Meadow of Turtle Grass

In the Lignumvitae Key Management Area there is over 10,000 acres of seagrass habitat that are protected inside park waters. While the seagrass flats may not look like much to the casual observer, seagrass ecosystems are some of the most productive in the world and are vital to the Florida Keys ecosystem. Below are some fun seagrass facts you can use to impress your friends:

  • There are three types of seagrass most common in the Florida Keys, these are turtle grass, shoal grass and manatee grass.
  • Seagrass are flowering plants. The flowers are pollinated by the movement of the water over the grass beds. Recently scientists have discovered that small marine crustaceans also help to pollinate the flowers. Acting like bees, the tiny marine creatures carry sticky pollen grains on their backs as they visit the flowers to feed. Seagrass can also reproduce vegetatively, by spreading underground stems called “rhizomes.”
  • A diverse array of sea creatures live in the seagrass ecosystem. These include manatees, sea turtles, stingrays, crabs, snails, starfish, anemones and countless fish species. Many of these animals are experts at camouflage. Snorkelers must move slowly and be very patient to catch a glimpse of the creatures living in and among the blades of grass.
  • Seagrass is very important commercially, in fact, 70% of commercially important fish utilize seagrass ecosystems at some point in their life.
  • Seagrass helps keep water clear. The rhizomes hold bottom sediments in place and the blades help to trap fine sediments from the water column.
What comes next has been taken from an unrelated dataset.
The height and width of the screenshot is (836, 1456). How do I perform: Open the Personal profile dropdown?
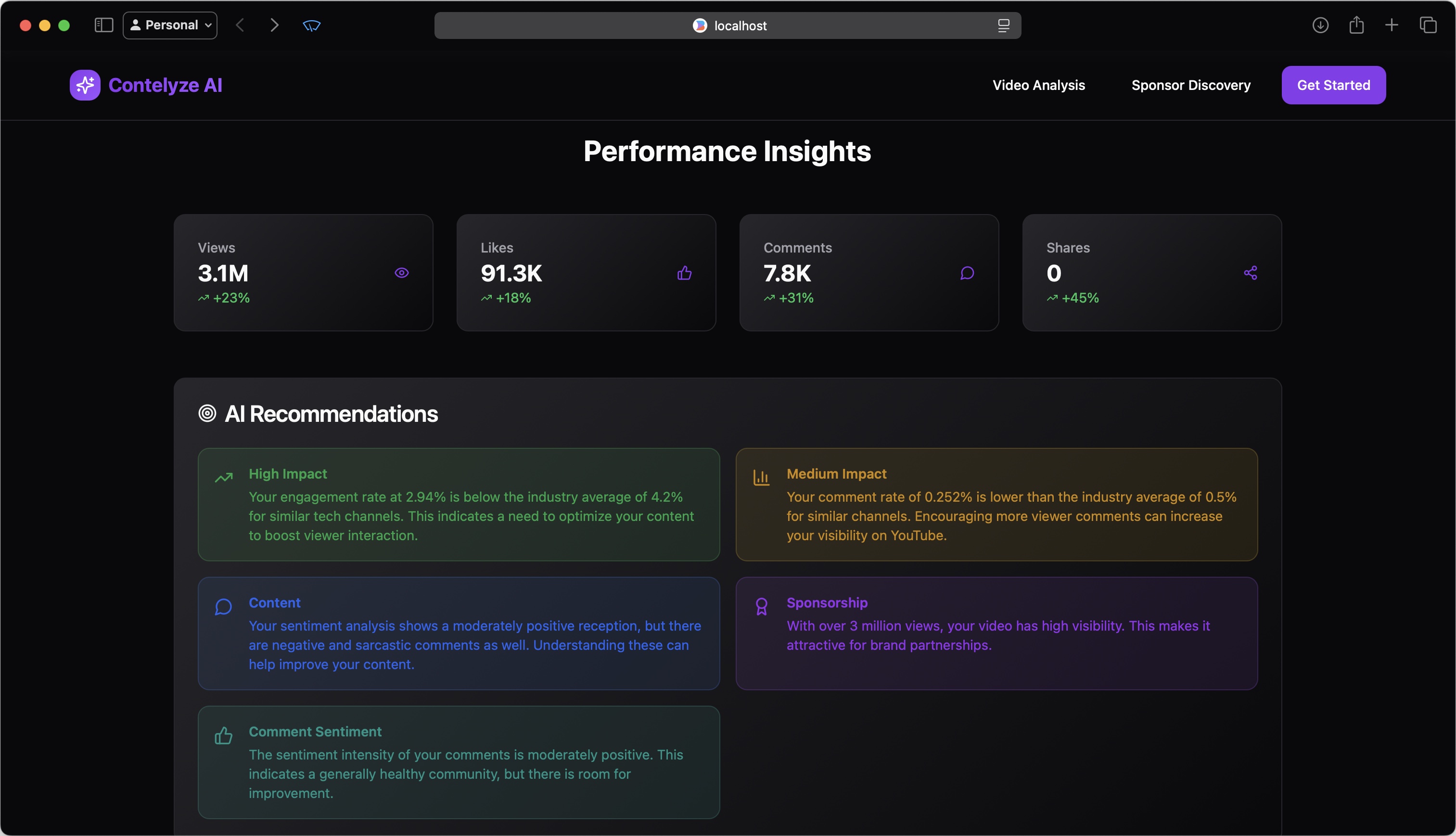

In Lignumvitae Key Botanical State Park, the seagrass ecosystem is one of the park’s greatest natural resources. To reduce impacts of propellers on the seagrass flats, all seagrass areas under 3 ft deep in state park waters are closed to combustion motors. However, anglers can still access the flats by tilting their motor up and polling into the shallows.

If you are planning to boat in the Islamorada area, refer to a navigation chart or GPS to plan your trip. Use the marked boating channels to travel inside the park water to help protect the precious seagrass ecosystem.